(Stored data entries)
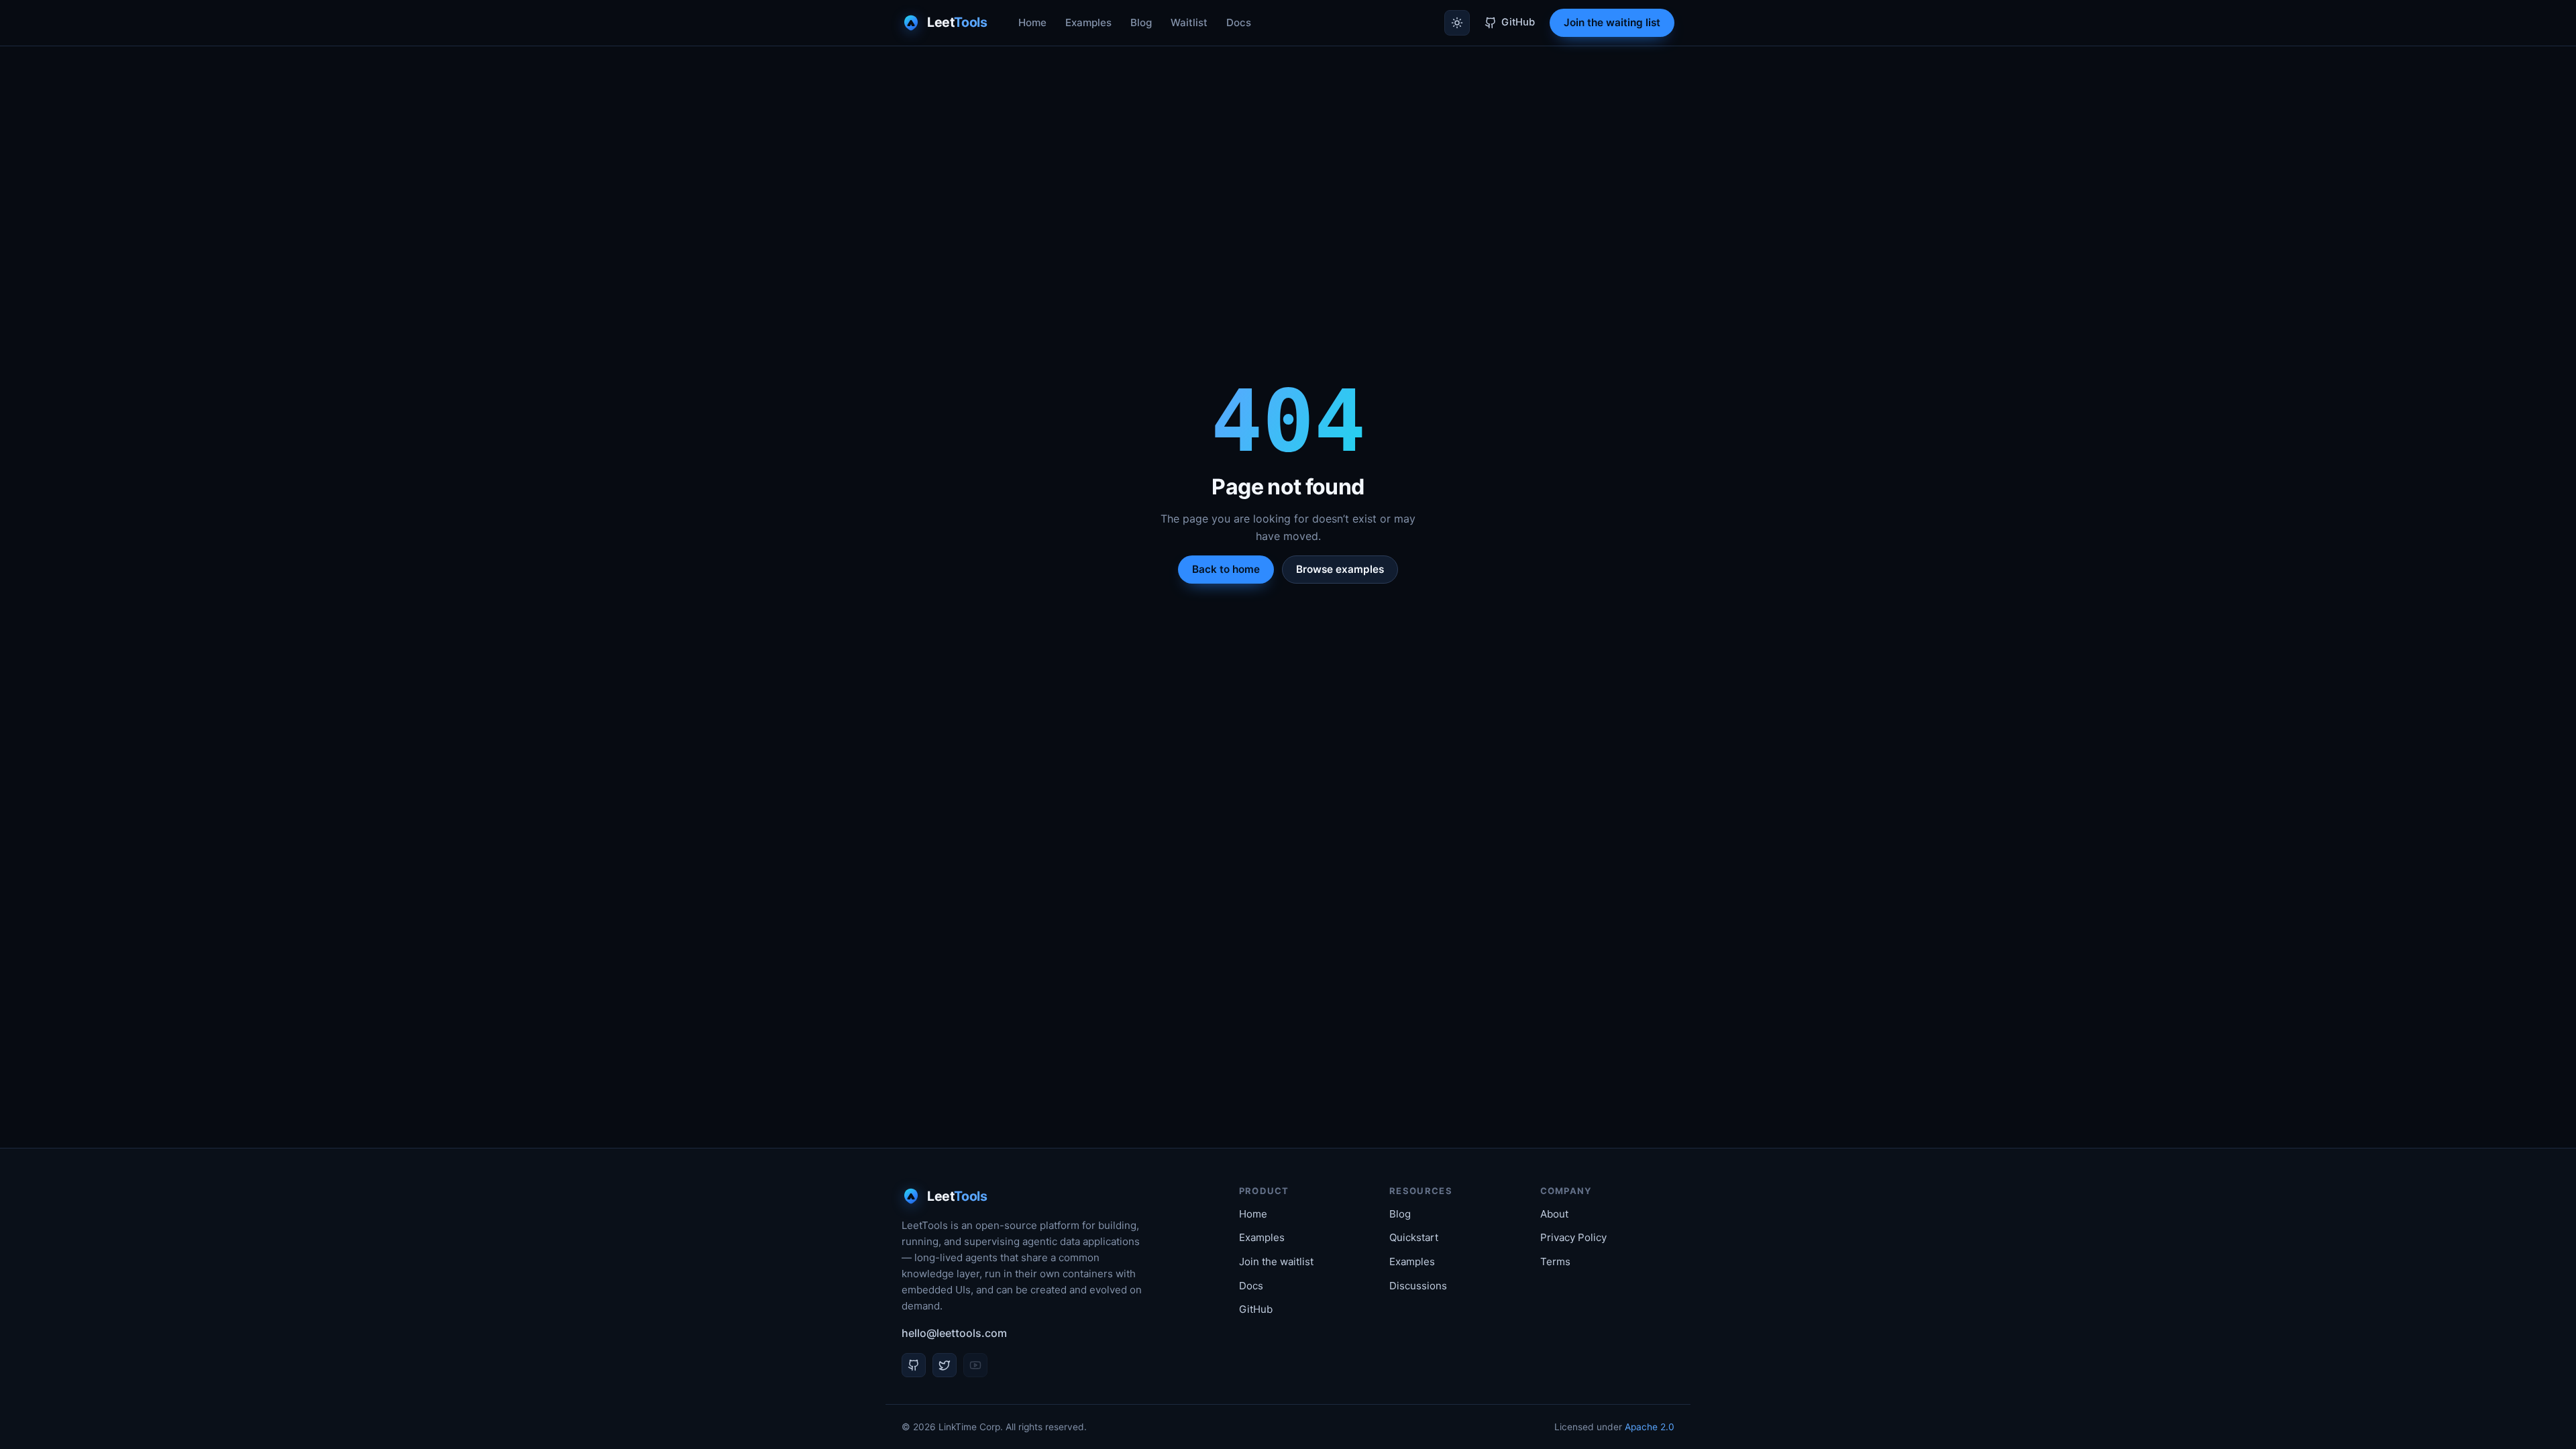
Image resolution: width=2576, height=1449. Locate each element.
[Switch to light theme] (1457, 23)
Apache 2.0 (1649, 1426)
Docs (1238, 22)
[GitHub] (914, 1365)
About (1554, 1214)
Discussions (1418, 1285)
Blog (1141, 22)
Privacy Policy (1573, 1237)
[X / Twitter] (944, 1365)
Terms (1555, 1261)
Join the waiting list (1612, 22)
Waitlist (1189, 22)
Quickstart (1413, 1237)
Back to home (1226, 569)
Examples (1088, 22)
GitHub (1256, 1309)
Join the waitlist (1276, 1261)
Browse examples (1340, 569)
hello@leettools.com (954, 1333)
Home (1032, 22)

Problem statement:
If a line in the records above contains the string "Join", copy that line out.

Result:
Join the waiting list (1612, 22)
Join the waitlist (1276, 1261)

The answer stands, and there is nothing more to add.